MEXICO CITY — A blunt critique of Mexican bread by a British baker sparked a cascade of social media outrage, ultimately leading to a public apology.
In an interview for a food-themed podcast that resurfaced online, Richard Hart, the co-founder of Green Rhino bakery in Mexico City and a well-known figure in international baking circles, said Mexicans ''don't really have much of a bread culture,'' adding that ''They make sandwiches on these white, ugly rolls that are pretty cheap and industrially made.''
His comments quickly rippled across Instagram, TikTok and X, with many Mexicans accusing him of being dismissive and insulting of Mexico's traditional breads.
What began as a dispute over bread soon ignited a national debate over food identity — not only over who defines Mexican culinary traditions, but also over the growing influence of foreigners in a capital already tense from a surge of U.S. expatriates and tourists.
''He offended the community of bakers in Mexico and all the people in Mexico who like bread, which is almost everyone," said Daniela Delgado, a university student in Mexico City.
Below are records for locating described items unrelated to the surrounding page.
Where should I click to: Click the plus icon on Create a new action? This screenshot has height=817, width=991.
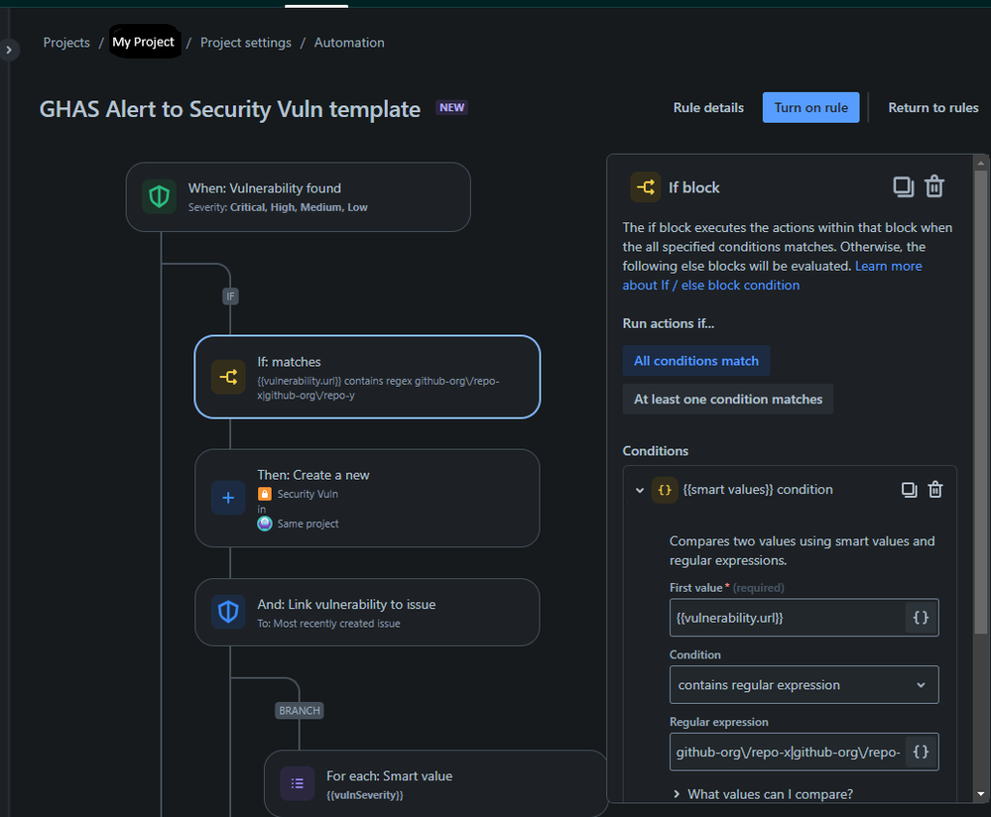coord(229,498)
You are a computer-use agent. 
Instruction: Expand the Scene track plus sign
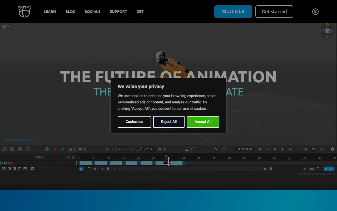(2, 163)
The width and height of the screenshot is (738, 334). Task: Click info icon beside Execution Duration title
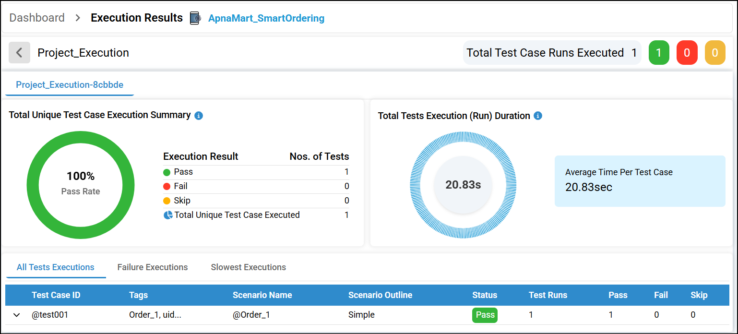pyautogui.click(x=538, y=116)
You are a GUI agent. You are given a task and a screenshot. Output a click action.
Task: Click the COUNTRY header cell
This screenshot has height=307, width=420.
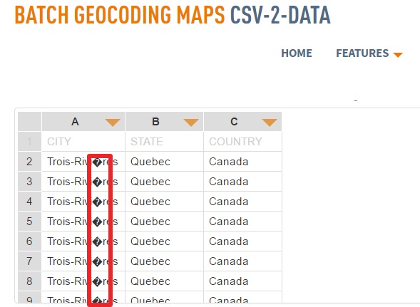[x=242, y=142]
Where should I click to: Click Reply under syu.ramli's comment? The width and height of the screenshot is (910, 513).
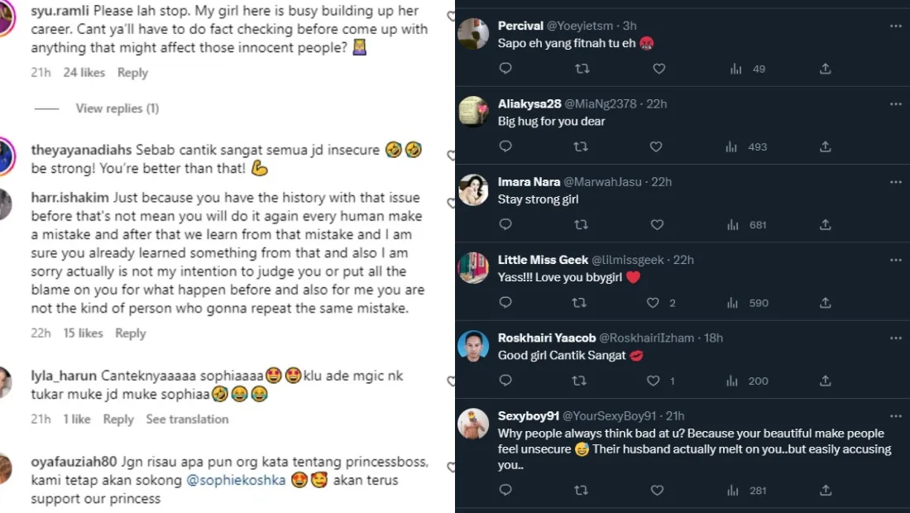click(x=132, y=73)
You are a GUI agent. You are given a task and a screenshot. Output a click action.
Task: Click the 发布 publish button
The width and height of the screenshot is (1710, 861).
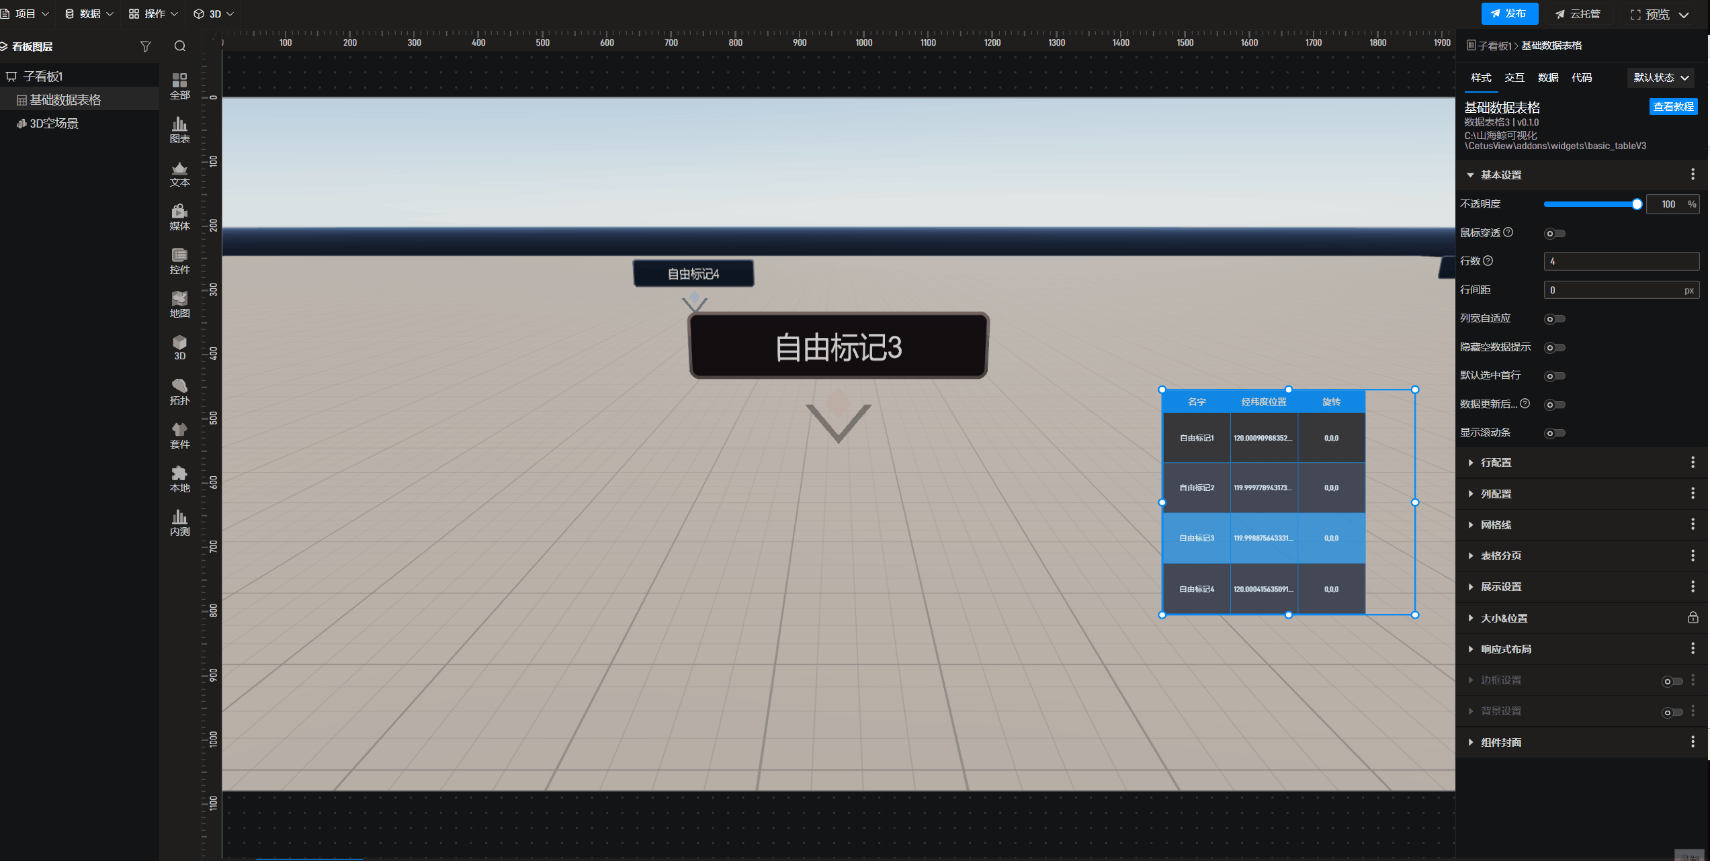(1509, 13)
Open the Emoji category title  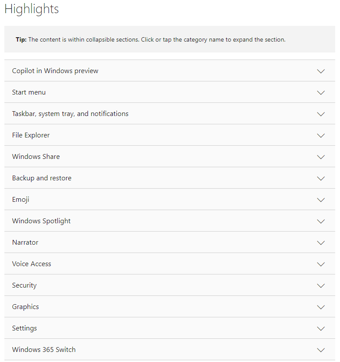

‘Don't mess with the bolillo'
Social media was soon flooded with memes, reaction videos, and passionate defenses of Mexican bread. Users took to social media to praise everyday staples — from the crusty bolillos used for tortas to the iconic conchas found in neighborhood bakeries. In many cases, these simple street foods act as a uniting factor across social groups and classes, and often cut to the core of the country's cultural identity.
While wheat bread was introduced to Mexico during the colonial period, the classic food staple evolved into a distinct national tradition, blending European techniques with local tastes and ingredients. Today, small neighborhood bakeries remain central to daily life in cities and towns, serving as social hubs as well as food sources.